Within minutes of arriving at Children's Cooper was rushed to the Pediatric Intensive Care Unit. He was placed on a ventilator, paralyzed and given a blood transfusion. Dr. Michelle Kong came out and explained to us that Cooper was very sick and his lungs were severely damaged. They did not know if Cooper would live. She said that they were doing everything medically that they could do and that we would just have to wait. Cooper's lungs were entirely covered with something. But they didn't know if it was just pneumonia, or fluid, or something actually growing on them. He was too sick to be transported to get a CAT scan, which would tell them some of those things. The doctors were just trying to get him stable, but there were so many factors preventing that.

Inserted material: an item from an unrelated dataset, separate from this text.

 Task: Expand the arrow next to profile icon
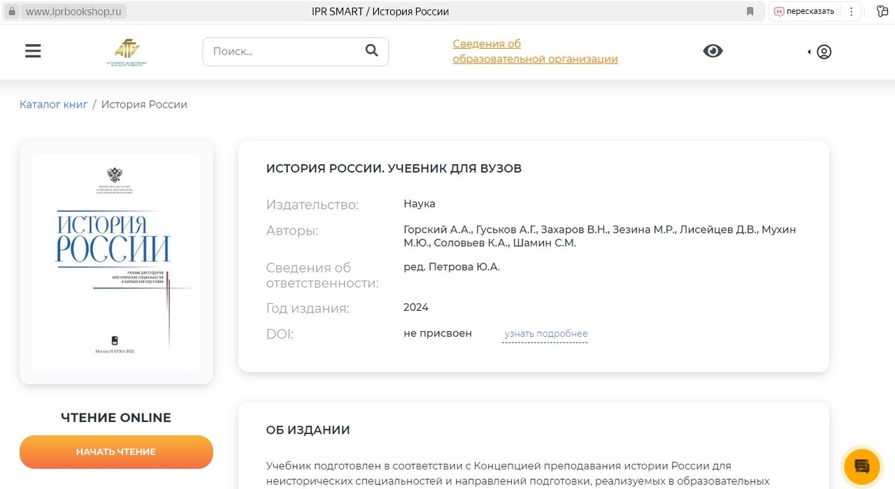(x=809, y=52)
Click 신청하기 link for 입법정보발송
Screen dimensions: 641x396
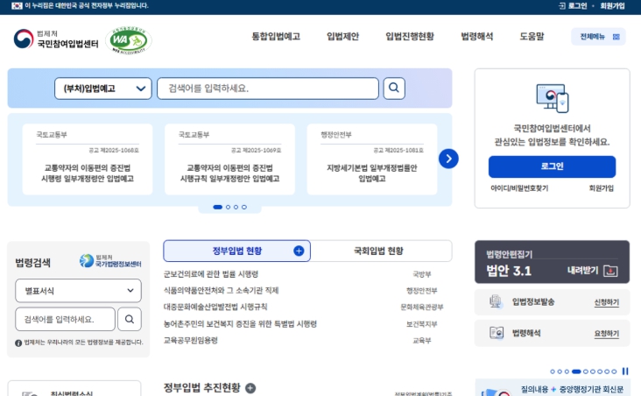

Throughout the next month the doctors tested Cooper for everything imaginable. They did labs that had never been done in Birmingham trying to find out what was wrong. He had developed air and fluid pockets in both lungs. At one point an air pocket threatened to collapse his lung and they had to stick a tube in his chest to allow the air and fluid to escape. Throughout the next few weeks he had two more tubes placed in the right side of his chest and one in the left to allow fluids to be drained off of his little body. He weighed 34 lbs when he arrived and at this point he weighed 58 pounds. The only thing they could find was Candida Yeast growing in his lungs. They said that it was impossible for this to happen to a healthy child, but it is all they ever found.

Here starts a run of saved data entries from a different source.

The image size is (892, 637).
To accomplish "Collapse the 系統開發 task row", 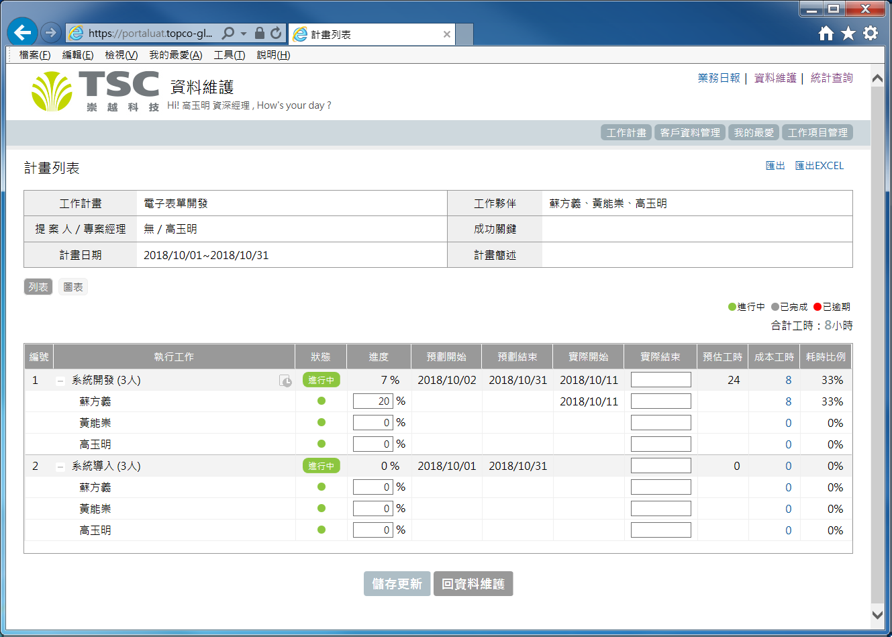I will pyautogui.click(x=60, y=381).
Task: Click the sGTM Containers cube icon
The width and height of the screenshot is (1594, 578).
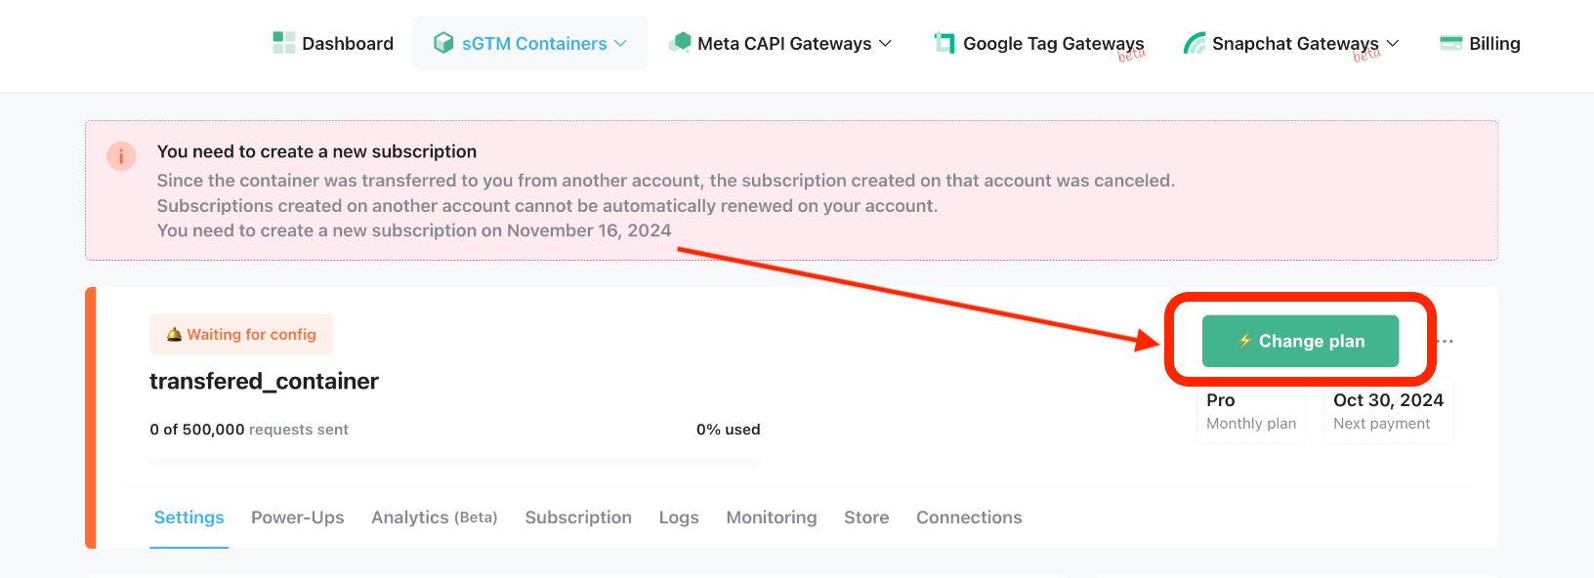Action: click(443, 43)
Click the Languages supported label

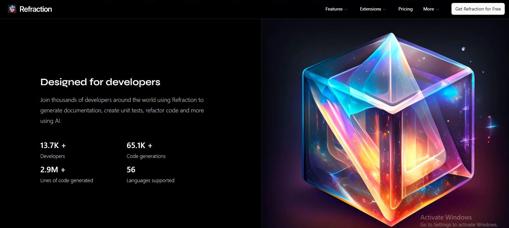tap(150, 181)
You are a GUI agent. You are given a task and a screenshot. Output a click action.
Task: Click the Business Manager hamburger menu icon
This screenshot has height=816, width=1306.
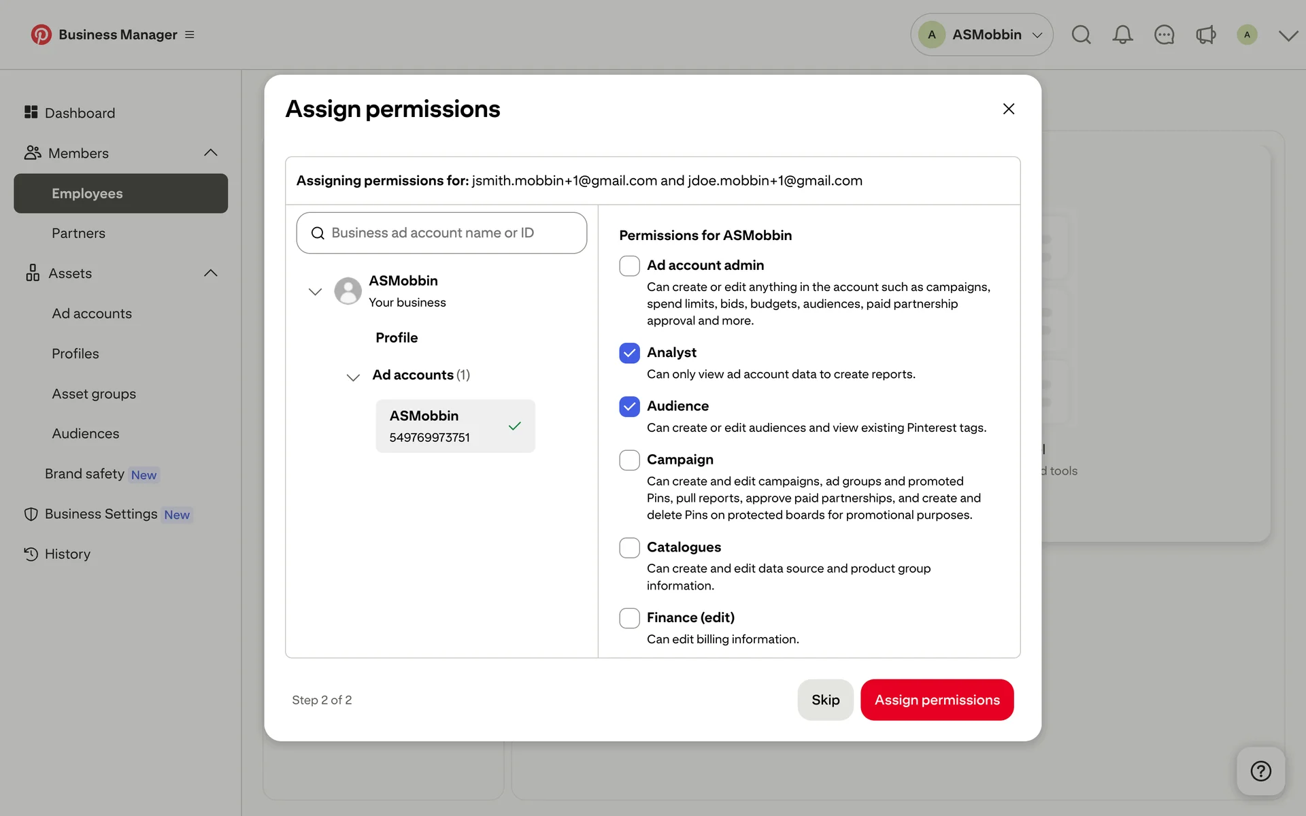coord(190,35)
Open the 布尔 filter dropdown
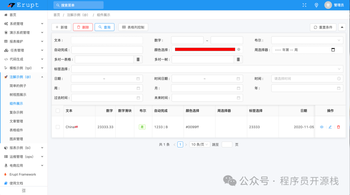The width and height of the screenshot is (350, 195). pos(307,40)
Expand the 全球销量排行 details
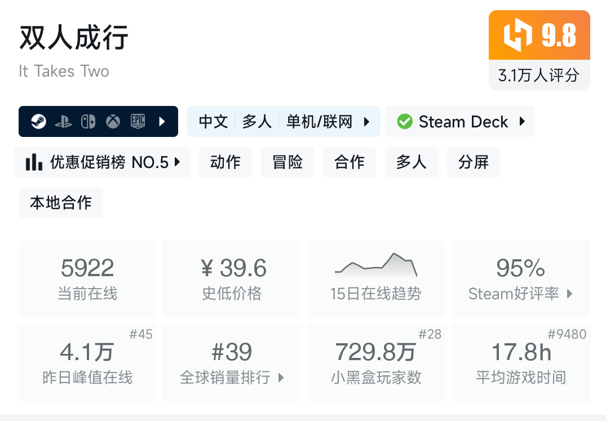This screenshot has width=606, height=421. pos(281,378)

Cooper's right lung had a hole in it and was having a hard time healing. They placed him on a different ventilator, which is called an oscilator to try and allow his lung tissue to grow back together and heal. Cooper was unparalyzed a few times to see if he "was in there". He moved his arms and legs some, but they would soon paralyze him again. We didn't know if he would wake up, if he would be strong enough to ever breathe on his own or if he was going to be our Cooper if he did awake. Slowly Cooper began to improve. He was taken off the ventilator on November 14, 2007, 41 days after being put on it. Through several trials and much difficulty, he was able to breathe on his own. Throughout this ordeal, he was placed on morphine and other drugs for pain. He became addicted to these and had to be weaned off of them. Cooper had terrible withdrawals, but finally got past them. Although he could not walk or stand, he was awake and back with us.

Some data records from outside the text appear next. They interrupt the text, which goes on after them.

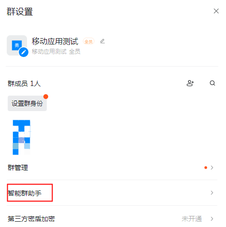Open 智能群助手 settings
The width and height of the screenshot is (226, 227).
pos(112,193)
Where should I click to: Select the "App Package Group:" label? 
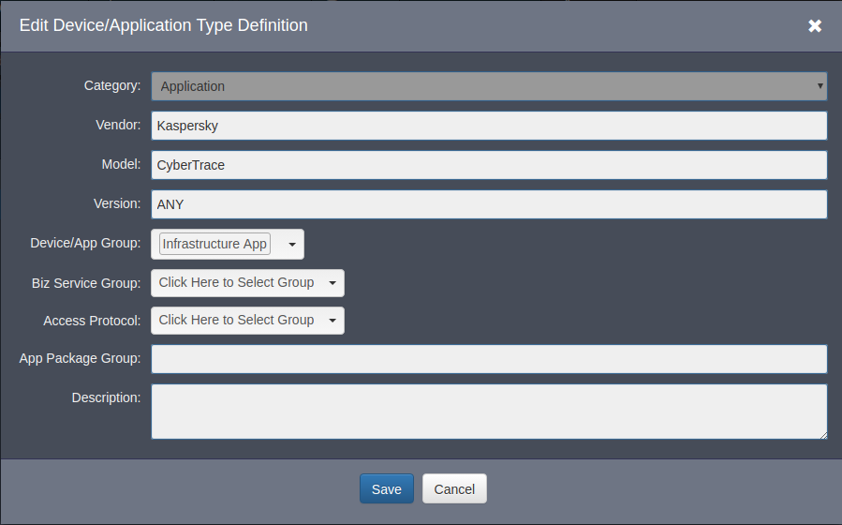point(80,359)
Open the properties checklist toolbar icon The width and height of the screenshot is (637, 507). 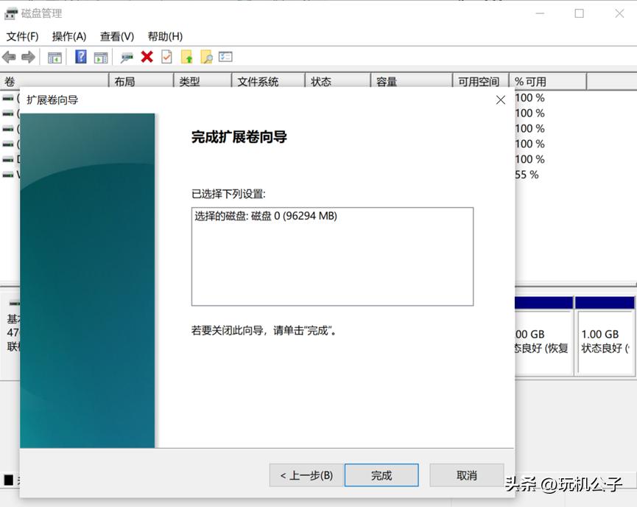pyautogui.click(x=225, y=57)
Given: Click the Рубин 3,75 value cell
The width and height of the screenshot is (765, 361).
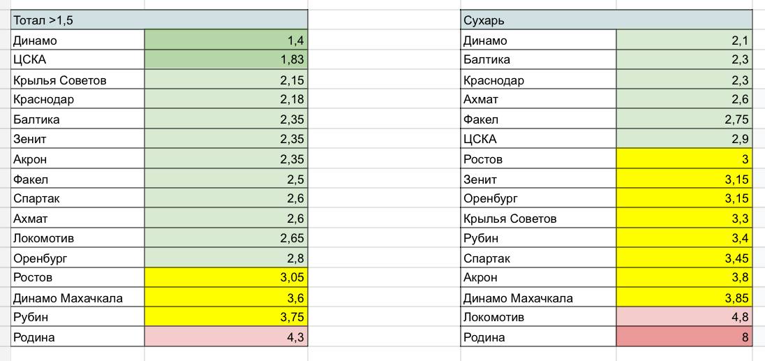Looking at the screenshot, I should click(226, 317).
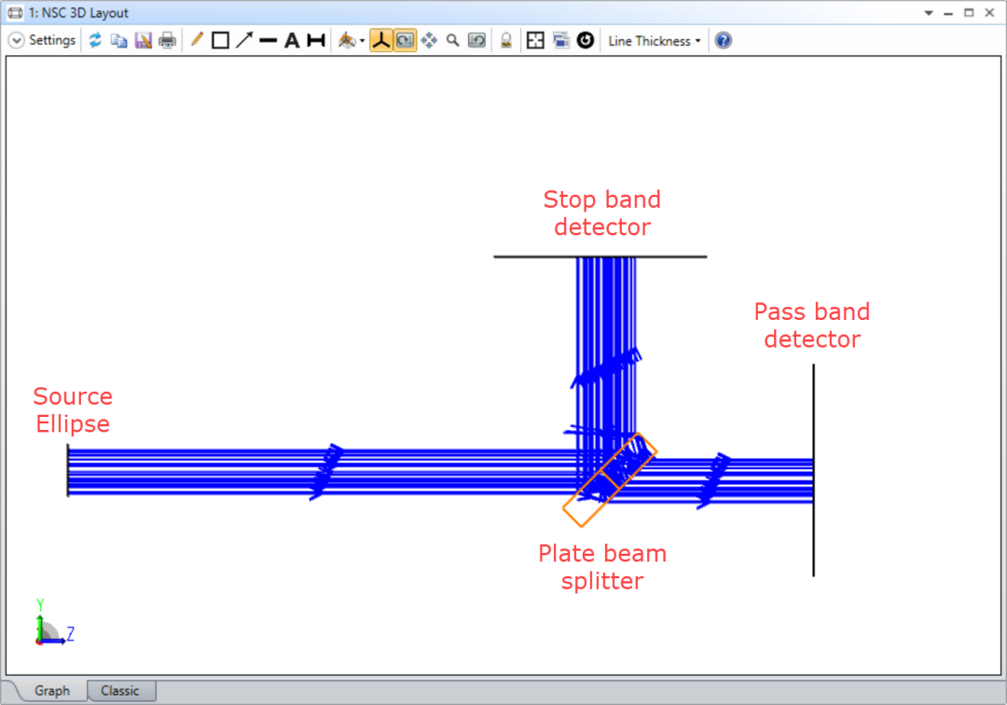The height and width of the screenshot is (705, 1007).
Task: Select the Rectangle annotation tool
Action: point(221,40)
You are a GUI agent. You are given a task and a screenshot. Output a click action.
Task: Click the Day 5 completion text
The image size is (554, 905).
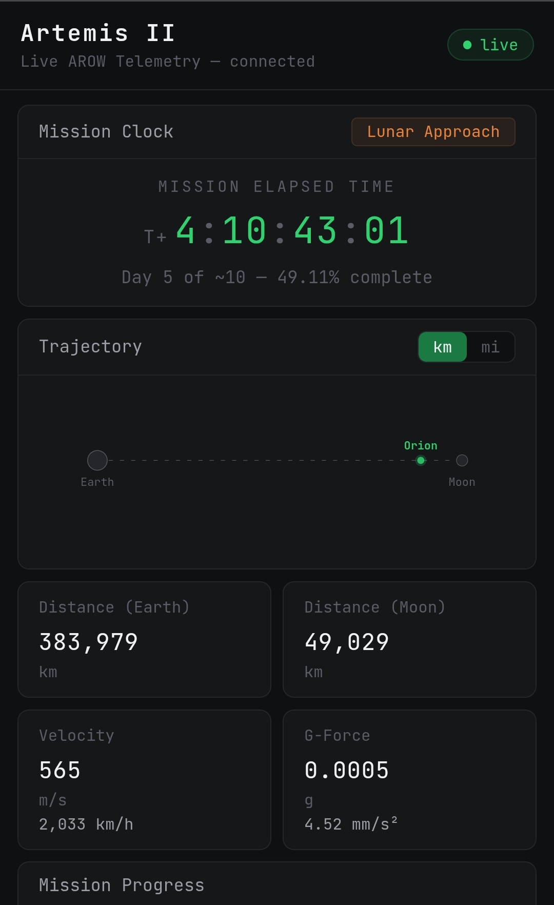pos(277,278)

Throughout the next few months, with physical therapy, he learned to walk again. Now, three months after being discharged, he is able to run. Although his lungs are severely damaged, they are slowly healing. He can't hold out to play as long as he used to, but he is our same wonderful Cooper!
There are no words to express what Children's means to our family. You always here how amazing they are, so when we were sent I really thought it would be for a few days. The doctors would fix him and we'd be back home in a few days. When we arrived and were immediately sent to PICU I knew that Cooper was extremely sick. The doctors knew exactly what he needed. There was no discussion or trying something to see if it would work first. They jumped in with both feet! They were so great at explaining what was happening so that we could understand it. Cooper’s situation was so complicated. It was frustrating for them that his sickness was not "textbook" or even rational. The doctors would say that it was impossible for him to have the yeast in his lung, but they couldn't find anything else. They tested and tested and retested. They sometimes did six X-rays a day to keep an eye on his lungs, since the sickness was so aggressive.
I was amazed at how they worked with each other and with the UAB students during rounds. The doctors would have 16 patients with totally different cases, and were dedicated to each and every case. We became so close to the nurses. Cooper was unconscious, so we visited Cooper, but talked to them. They were always so informed. They always asked our input on all decisions that were made for Cooper. The doctors included us as "specialists" on Cooper. They always took into account the information we told them. I know that without God's Grace and Children's, Cooper would not be with us today.